Many other examples can be cited. Joel Salatin, designer and operator of Polyface Farms near Swoope, VA, has developed a rotational grazing production system featuring pastures that contain at least 40 varieties of plants and support numerous animal species. Both plants and animals are linked in a symbiotic set of relationships that allows each species to make a contribution to the vitality of the system. Consequently, Salatin uses very little fossil fuel on his farm. And the farm is very productive. The 57-ha farm annually produces 30 000 dozen eggs, 10 000 to 12 000 broilers, 100 beef animals, 250 hogs, 800 turkeys and 600 rabbits (Purdum, 2005).

George Boody (2005) and his colleagues have calculated, on a watershed basis, that diverse, synergistic farms can be profitable and simultaneously benefit the environment. Their study demonstrates that when farms are converted from corn/soybean monocultures to more diverse farms consisting of five crops and include rotational grazing, riparian buffers, etc., net farm income can increase by as much as 108% while producing significant environmental and social benefits, despite increased production costs to purchase animals and install fencing.

As we enter the 21st century, mainstream agriculture faces many challenges that may propel agriculture in these new directions. As fossil fuels are depleted, the ratio of energy produced to energy required to produce it continues to diminish, making that source of energy increasingly costly. So agriculture will have to find an alternative energy source to sustain its productivity. Agro–ecologists increasingly are convinced that the most viable alternative technology will spring from the biological synergies inherent in multispecies systems and that additional research might make such systems the next new technology.

Masae Shiyomi and Hiroshi Koizumi make a strong case for exactly such a transformation in postmodern agriculture. I believe they raise one of the most important questions facing agriculture today (Shiyomi and Koizumi, 2001): "Is it possible to replace current technologies based on fossil energy with proper interactions operating between crops/livestock and other organisms to enhance agricultural production? If the answer is yes, then modern agriculture, which uses only the simplest biotic responses, can be transformed into an alternative system of agriculture, in which the use of complex biotic interactions becomes the key technology." Farmers like Takao Furuno have already answered that question in the affirmative. Joel Salatin, who operates a similarly complex, synergistic farm in Virginia, concurs.

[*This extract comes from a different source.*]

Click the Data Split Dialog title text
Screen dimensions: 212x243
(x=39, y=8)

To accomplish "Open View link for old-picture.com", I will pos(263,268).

It would appear that these new farms of the future will operate on the basis of at least eight principles that are almost diametrically opposed to the assumptions industrial agriculture has taken for granted. Postmodern farms will likely need to: (i) be energy conserving; (ii) feature both biological and genetic diversity; (iii) be largely self-regulating and self-renewing; (iv) be knowledge intensive; (v) operate on biological synergies; (vi) employ adaptive management; (vii) feature ecological restoration rather than choosing between extraction and preservation; and (viii) achieve optimum productivity by featuring multiproduct, nutrient-dense, synergistic production on limited acreage.

Naturally, some modification in farm policy could help to increase the viability of these new generation farms. Most of today's farm policies are designed to support monocultures. A modest shift in farm policy that would encourage transitions to these new synergistic systems might produce information that would make the transition more attractive. Designating a modest percentage of current research funding to further explore the potential of biological synergies in agriculture in various watersheds would, I believe, reveal many additional models of farming in nature's image. Farming systems based on such biomimicry (Benyus, 1997) could dramatically reduce dependence on fossil fuel inputs, restore ecological capital, and put more diverse, resilient production systems on the landscape.